TASK DIRECTIONS
Check every line of the records below for the string "Linkhay" and copy the ones that have it.

(Stored items)
= Beginning of Section =

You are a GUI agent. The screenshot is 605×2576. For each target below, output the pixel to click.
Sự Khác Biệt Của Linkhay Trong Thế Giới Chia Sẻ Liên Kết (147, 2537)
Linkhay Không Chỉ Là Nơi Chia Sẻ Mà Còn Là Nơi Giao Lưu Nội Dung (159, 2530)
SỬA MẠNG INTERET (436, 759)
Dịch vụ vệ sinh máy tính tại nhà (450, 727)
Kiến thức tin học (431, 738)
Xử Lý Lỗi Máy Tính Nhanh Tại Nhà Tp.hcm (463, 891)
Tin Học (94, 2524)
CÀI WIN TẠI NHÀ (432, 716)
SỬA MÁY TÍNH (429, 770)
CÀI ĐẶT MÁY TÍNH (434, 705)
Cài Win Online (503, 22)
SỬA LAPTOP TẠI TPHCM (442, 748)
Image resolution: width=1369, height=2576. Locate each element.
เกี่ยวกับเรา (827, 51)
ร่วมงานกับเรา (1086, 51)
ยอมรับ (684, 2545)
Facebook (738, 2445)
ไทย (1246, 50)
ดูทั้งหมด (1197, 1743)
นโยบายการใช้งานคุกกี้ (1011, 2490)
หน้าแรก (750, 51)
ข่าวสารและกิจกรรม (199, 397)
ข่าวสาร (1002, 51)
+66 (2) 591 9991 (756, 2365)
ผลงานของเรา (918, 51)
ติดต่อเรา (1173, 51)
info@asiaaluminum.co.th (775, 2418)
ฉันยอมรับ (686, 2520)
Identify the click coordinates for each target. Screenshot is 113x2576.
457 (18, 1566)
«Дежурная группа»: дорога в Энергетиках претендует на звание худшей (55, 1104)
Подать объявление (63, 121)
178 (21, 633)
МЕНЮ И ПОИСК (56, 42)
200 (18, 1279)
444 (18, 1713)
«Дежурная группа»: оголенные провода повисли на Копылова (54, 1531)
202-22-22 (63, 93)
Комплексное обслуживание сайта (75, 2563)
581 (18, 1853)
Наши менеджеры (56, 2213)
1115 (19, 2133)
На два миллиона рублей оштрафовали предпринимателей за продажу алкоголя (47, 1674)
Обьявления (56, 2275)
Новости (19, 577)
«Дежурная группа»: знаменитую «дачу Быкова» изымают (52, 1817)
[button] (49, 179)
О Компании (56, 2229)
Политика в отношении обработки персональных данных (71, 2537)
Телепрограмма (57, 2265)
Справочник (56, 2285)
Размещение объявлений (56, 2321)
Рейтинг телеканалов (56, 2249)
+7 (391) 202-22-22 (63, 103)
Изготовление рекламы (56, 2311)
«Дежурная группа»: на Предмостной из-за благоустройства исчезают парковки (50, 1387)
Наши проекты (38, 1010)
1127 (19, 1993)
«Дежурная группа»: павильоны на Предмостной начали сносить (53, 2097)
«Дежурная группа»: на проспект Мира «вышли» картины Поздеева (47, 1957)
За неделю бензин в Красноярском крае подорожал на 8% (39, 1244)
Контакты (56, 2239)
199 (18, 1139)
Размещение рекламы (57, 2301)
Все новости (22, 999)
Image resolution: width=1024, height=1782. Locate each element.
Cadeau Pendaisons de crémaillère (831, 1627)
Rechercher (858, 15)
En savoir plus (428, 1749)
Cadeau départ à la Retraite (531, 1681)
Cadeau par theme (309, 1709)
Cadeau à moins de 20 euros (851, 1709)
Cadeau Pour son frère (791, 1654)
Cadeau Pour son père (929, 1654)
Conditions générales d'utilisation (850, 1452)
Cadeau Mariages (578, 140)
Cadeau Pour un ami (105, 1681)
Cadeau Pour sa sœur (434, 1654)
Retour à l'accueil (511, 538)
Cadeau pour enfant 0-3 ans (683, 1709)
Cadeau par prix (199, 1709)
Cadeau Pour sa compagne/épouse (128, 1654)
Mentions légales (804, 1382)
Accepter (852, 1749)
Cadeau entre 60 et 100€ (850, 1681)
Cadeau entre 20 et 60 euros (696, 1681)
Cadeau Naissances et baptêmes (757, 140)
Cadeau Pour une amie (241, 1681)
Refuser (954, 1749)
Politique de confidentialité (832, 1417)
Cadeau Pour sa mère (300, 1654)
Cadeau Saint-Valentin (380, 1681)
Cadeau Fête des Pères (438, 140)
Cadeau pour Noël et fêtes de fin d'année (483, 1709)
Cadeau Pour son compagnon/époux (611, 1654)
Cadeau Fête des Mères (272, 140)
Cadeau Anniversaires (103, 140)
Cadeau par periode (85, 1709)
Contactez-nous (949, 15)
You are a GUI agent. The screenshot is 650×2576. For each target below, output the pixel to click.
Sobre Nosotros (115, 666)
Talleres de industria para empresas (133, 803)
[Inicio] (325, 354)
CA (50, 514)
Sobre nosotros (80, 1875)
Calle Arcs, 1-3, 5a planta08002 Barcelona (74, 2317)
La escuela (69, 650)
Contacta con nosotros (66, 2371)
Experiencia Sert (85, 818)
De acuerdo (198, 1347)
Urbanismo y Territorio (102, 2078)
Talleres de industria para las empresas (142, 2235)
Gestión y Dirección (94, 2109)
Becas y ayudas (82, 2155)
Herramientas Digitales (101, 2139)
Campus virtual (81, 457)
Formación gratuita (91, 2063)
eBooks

= End of Section =

EXPECTED ANSWER
Sự Khác Biệt Của Linkhay Trong Thế Giới Chia Sẻ Liên Kết (147, 2537)
Linkhay Không Chỉ Là Nơi Chia Sẻ Mà Còn Là Nơi Giao Lưu Nội Dung (159, 2530)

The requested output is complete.